**Your instructions:** Write out, word for word, every line in the data below from the one containing "Image resolution: width=992" to the one containing "650x617 pixels.", both of them included.

**Data for this task:**

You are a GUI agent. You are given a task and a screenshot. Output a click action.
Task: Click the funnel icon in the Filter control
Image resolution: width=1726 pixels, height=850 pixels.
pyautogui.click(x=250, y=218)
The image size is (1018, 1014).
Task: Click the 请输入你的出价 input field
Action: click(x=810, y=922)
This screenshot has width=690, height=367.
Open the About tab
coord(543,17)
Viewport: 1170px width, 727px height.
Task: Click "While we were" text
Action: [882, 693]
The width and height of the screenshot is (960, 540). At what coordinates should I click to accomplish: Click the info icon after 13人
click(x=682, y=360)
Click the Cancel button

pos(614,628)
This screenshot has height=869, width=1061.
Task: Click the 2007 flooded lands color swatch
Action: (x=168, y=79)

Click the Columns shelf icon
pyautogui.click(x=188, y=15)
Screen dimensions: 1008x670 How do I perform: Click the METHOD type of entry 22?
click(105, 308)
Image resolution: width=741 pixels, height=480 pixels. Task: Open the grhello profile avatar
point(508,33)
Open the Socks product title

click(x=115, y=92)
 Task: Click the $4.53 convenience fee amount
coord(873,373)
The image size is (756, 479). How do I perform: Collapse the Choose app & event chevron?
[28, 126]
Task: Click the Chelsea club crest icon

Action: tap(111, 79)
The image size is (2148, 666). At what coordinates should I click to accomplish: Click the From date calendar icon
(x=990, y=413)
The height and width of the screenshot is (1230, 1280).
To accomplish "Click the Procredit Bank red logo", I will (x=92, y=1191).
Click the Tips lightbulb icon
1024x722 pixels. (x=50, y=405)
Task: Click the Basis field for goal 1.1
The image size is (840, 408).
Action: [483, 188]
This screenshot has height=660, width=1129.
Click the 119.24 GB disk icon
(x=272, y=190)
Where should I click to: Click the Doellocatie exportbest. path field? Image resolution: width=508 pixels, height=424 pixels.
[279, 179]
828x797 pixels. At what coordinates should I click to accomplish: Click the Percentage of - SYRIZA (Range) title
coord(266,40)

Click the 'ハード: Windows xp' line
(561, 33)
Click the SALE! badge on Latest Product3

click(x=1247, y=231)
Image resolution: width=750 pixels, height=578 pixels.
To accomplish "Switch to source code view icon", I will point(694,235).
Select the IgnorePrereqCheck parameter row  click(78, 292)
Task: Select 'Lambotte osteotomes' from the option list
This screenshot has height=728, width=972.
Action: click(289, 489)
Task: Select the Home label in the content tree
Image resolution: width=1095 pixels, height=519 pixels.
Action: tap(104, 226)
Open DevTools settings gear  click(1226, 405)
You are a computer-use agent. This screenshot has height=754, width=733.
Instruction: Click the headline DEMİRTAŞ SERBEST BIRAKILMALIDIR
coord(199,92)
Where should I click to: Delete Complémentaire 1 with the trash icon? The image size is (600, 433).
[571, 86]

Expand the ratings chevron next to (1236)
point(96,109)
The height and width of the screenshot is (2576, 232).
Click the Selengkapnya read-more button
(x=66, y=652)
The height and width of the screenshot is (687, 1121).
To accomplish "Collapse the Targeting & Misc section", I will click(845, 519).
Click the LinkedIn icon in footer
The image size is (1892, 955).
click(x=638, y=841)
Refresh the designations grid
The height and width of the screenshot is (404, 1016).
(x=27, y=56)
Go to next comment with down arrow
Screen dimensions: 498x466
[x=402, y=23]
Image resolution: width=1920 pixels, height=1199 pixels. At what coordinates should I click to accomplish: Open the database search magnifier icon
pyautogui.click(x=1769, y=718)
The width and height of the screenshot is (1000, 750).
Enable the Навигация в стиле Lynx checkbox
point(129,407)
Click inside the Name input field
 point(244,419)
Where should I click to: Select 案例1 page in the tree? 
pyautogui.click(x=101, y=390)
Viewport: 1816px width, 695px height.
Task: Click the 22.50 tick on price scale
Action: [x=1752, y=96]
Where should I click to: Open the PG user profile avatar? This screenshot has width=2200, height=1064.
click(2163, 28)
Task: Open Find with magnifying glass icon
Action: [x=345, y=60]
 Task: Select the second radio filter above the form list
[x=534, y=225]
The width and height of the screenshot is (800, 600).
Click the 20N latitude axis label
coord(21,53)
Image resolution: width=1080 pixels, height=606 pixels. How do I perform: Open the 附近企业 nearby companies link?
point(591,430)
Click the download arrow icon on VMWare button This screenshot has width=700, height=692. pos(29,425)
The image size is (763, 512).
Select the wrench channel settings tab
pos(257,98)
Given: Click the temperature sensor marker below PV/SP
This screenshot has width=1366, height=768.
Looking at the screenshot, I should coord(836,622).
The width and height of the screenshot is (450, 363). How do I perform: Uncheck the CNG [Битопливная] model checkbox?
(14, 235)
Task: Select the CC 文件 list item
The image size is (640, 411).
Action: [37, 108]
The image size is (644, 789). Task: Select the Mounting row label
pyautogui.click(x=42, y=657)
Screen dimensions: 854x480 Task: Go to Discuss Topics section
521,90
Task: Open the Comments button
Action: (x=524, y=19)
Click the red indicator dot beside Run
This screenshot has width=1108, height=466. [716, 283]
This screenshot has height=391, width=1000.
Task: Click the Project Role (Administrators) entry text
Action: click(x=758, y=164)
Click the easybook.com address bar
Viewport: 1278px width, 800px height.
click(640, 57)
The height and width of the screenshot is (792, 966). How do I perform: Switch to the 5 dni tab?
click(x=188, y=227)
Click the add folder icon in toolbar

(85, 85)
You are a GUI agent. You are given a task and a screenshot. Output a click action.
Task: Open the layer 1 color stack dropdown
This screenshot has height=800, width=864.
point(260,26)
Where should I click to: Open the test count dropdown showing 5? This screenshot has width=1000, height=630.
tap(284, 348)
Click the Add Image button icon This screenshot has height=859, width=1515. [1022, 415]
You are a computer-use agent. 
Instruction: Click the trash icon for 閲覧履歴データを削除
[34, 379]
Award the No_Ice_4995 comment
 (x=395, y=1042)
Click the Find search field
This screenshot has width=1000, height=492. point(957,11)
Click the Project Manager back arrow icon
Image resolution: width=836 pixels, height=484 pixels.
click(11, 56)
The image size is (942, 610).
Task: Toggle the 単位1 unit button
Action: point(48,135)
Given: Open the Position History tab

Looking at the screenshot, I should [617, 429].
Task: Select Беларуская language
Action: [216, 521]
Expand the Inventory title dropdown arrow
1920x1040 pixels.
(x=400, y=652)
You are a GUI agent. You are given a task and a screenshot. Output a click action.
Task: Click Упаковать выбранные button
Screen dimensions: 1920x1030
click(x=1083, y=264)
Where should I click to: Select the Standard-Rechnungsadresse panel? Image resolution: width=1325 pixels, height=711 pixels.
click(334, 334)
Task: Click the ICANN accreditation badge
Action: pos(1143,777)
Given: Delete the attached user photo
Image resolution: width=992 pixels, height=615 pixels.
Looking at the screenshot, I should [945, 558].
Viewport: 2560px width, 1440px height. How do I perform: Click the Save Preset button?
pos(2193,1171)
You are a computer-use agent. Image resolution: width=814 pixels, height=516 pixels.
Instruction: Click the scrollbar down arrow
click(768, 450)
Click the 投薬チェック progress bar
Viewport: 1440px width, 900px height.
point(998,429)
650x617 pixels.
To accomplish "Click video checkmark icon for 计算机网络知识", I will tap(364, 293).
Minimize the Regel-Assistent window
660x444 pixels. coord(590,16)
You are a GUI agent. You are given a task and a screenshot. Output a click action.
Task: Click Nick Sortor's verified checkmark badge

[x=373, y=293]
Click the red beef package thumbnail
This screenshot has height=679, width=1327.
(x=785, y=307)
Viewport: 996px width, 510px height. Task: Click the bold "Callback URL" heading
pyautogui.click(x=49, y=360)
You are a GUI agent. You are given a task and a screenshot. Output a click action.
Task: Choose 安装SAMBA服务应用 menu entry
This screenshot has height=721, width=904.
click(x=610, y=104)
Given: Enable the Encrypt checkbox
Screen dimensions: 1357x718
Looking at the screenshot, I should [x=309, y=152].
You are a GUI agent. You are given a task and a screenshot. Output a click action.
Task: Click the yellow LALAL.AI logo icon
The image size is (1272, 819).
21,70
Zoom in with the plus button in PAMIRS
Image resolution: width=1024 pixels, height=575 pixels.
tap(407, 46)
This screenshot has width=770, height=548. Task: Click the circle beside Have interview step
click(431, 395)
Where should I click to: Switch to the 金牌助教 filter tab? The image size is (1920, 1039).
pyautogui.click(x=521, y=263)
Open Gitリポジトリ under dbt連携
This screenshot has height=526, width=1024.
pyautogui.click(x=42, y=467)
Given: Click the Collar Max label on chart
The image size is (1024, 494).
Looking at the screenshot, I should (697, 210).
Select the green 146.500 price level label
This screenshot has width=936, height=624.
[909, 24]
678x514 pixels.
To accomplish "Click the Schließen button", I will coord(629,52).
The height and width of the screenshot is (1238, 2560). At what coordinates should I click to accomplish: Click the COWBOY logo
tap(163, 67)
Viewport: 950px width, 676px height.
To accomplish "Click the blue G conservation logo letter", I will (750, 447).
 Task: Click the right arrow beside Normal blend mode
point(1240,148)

**Exercise solution:**
Image resolution: width=992 pixels, height=615 pixels.
Looking at the screenshot, I should [945, 558].
Viewport: 2560px width, 1440px height. How do I perform: Click the Save Preset button?
pos(2193,1171)
You are a computer-use agent. Image resolution: width=814 pixels, height=516 pixels.
Instruction: Click the scrollbar down arrow
click(768, 450)
Click the 投薬チェック progress bar
Viewport: 1440px width, 900px height.
point(998,429)
650x617 pixels.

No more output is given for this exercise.